Welcome to St Peter's, Heversham

The nave

The nave’s south arcade of c 1180 contains the building’s oldest fabric, although it originated 500 years after Christians first worshipped here. Combining circular pillars typical of the Norman period, and pointed arches of the newer Early English style, they are classed as being in transitional style. The water-leaf capital is typical of carvings found in other early Cumbrian churches. 

The westernmost pillar shows scars from when a balcony was fixed there from c 1740 to 1870. The clerestory (or windows clear of the arches) dates from c 1400. The north arcade dates from Austen and Paley’s restoration of the church in 1870.    

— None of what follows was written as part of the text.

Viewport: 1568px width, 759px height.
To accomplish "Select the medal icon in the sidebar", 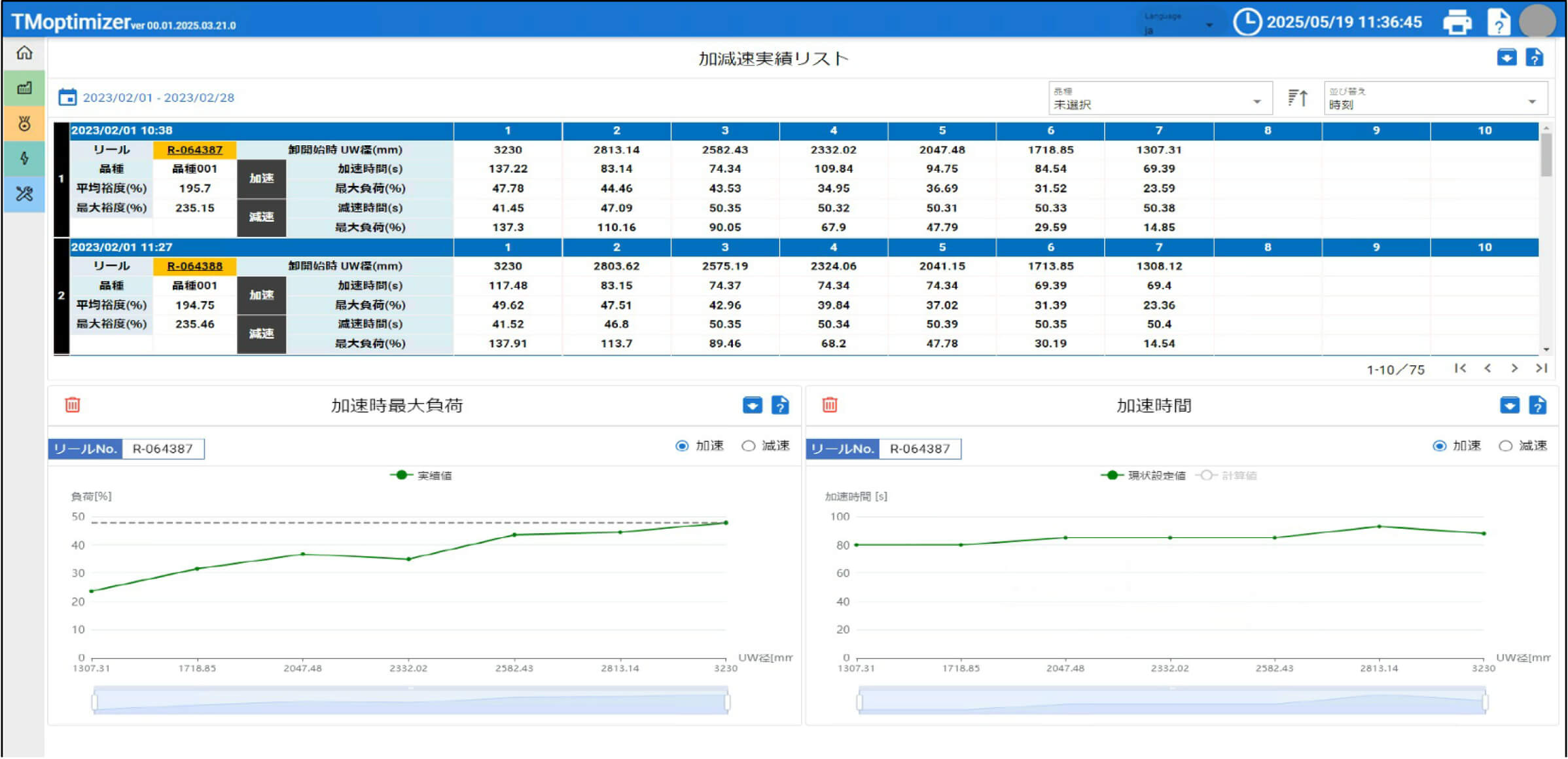I will point(24,123).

The oak ceilings of the nave, aisles and the Dallam and Levens chapels were constructed after the church’s seminal event when, through ‘the negligence of a careless workman, being a plumber, on Wednesday the first day of July, the church was utterly consumed by fire’. All the fabric was lost except for the parish chest, kept in the vestry, and the entrance doors.  But the medieval walls survived to hold new roofing timbers which took ten years to install. The eight nave purlins are all chamfered and the main ridge beam is carved with a continuous figure of eight, or guilloche, pattern. On the easternmost beam is a large iron hook, from which was suspended an 18th-century chandelier. Gas pipes used between c 1910 and 1935, for a later form of illumination, may be glimpsed along the edges. 

Two post-fire matching coffin stools of c 1602 are normally kept in the nave. Until the 19th century, residents of Milnthorpe, Endmoor and Levens, as well as Heversham, were all interred in the churchyard. Hence, the remains of thousands of deceased residents must have rested on the stools during the 400 years before trolleys were introduced. Most corpses were removed from the parish coffin at the graveside, for burial in the plain woollen shrouds as prescribed by law. The first ‘interment of ashes’ was recorded in c 1945. Since the 1980s, the ratio of 80% of funerals being followed or preceded by cremation, and not burial, has remained steady.  

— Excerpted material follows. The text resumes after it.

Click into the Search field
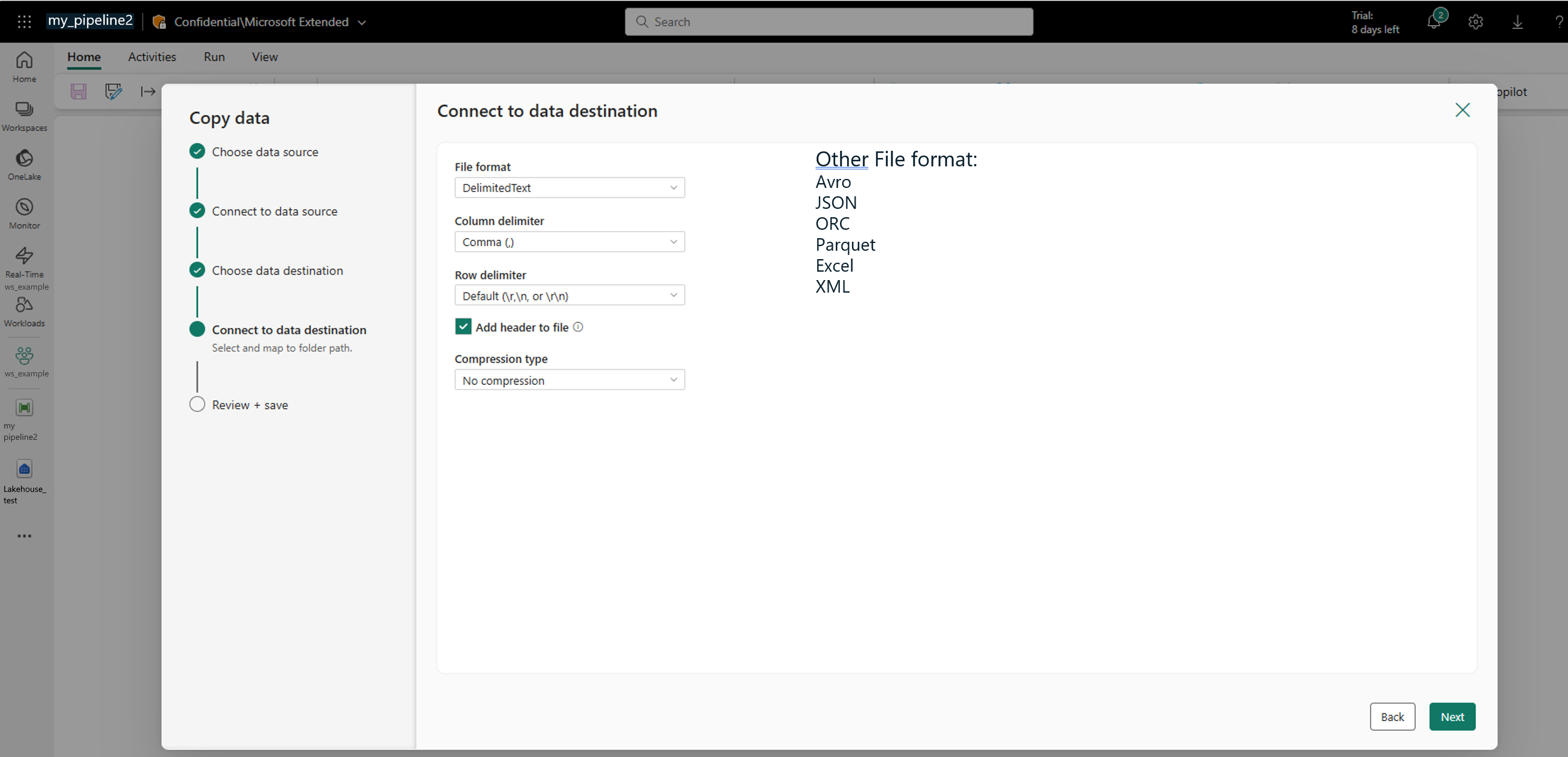Viewport: 1568px width, 757px height. click(828, 22)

In 1870, the nave pews, replacing those provided in 1820, were constructed by Charles Blades of Lancaster for the neat figure of £666-6s-6d. Altogether, 357 worshippers could be seated, compared with 363 from before the removal of the gallery.  

The pulpit, erected in 1849, is a memorial to Dr Wilson Evans, father of the vicar, Robert Wilson Evans. It replaced a three-decker 18th-century pulpit, in the centre of the north side of the nave, which had stages, in ascending order, respectively, for the clerk, the reader and the preacher. Designed to emphasise the ministry of ‘The Word’, it was high enough for the preacher to address hearers in the gallery directly. 

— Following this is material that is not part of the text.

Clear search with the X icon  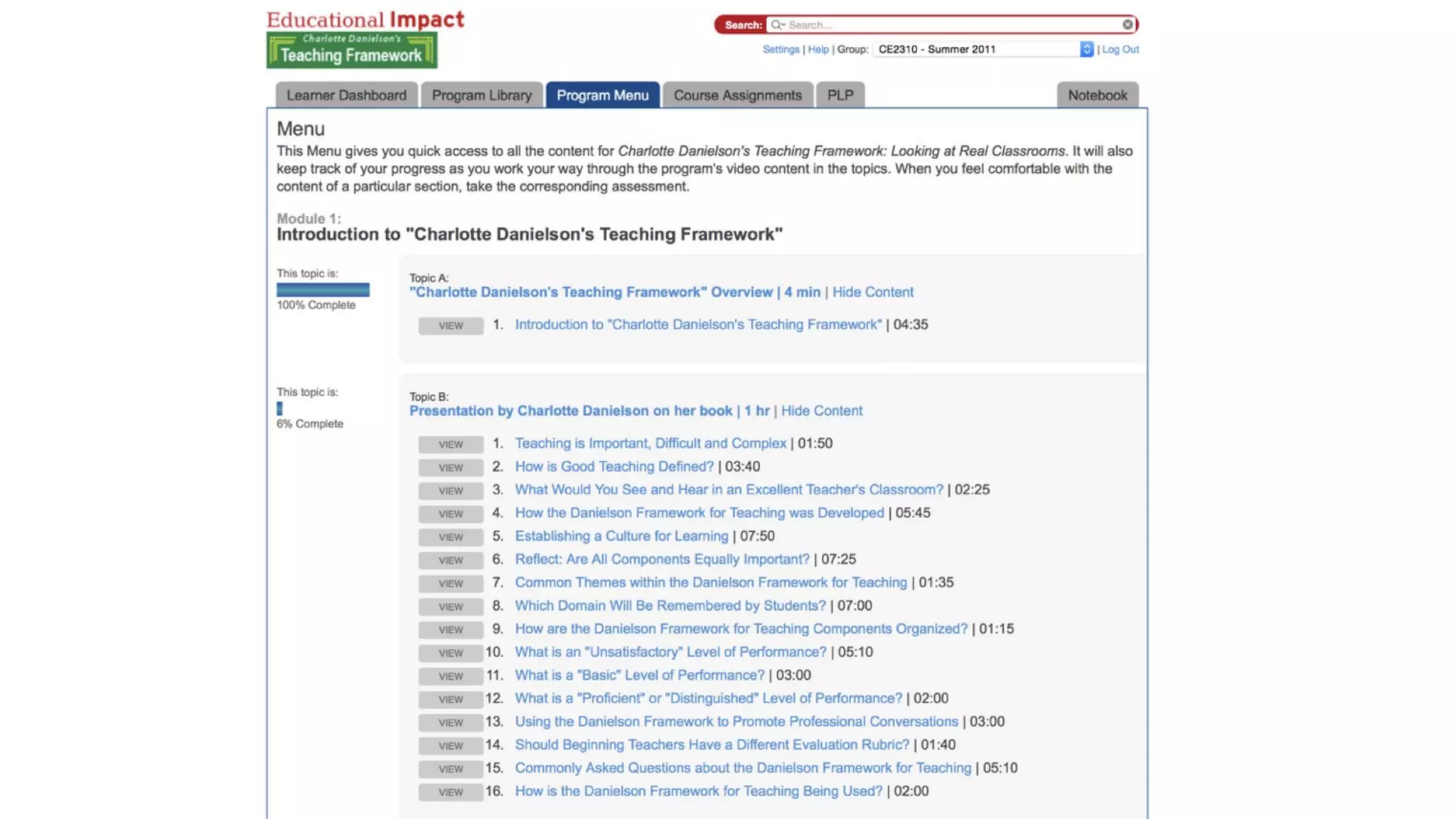pos(1128,25)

The Victorian pulpit originally had a gate and a banister, which were removed, in c 1870, when it was placed on the north side of the chancel arch. A spacious reader’s desk, made at the same time for the south side, was removed for storage, in the 1990s, when the central altar was installed.

The fiercely clawing eagle lectern was given by the Gandy family in c 1880. Since the 1990s, the church has been provided, progressively, with an audio-visual system including screens on each side of the nave. Also, since the 1980s, pew Bibles have been provided to help worshippers reflect on readings and sermon texts.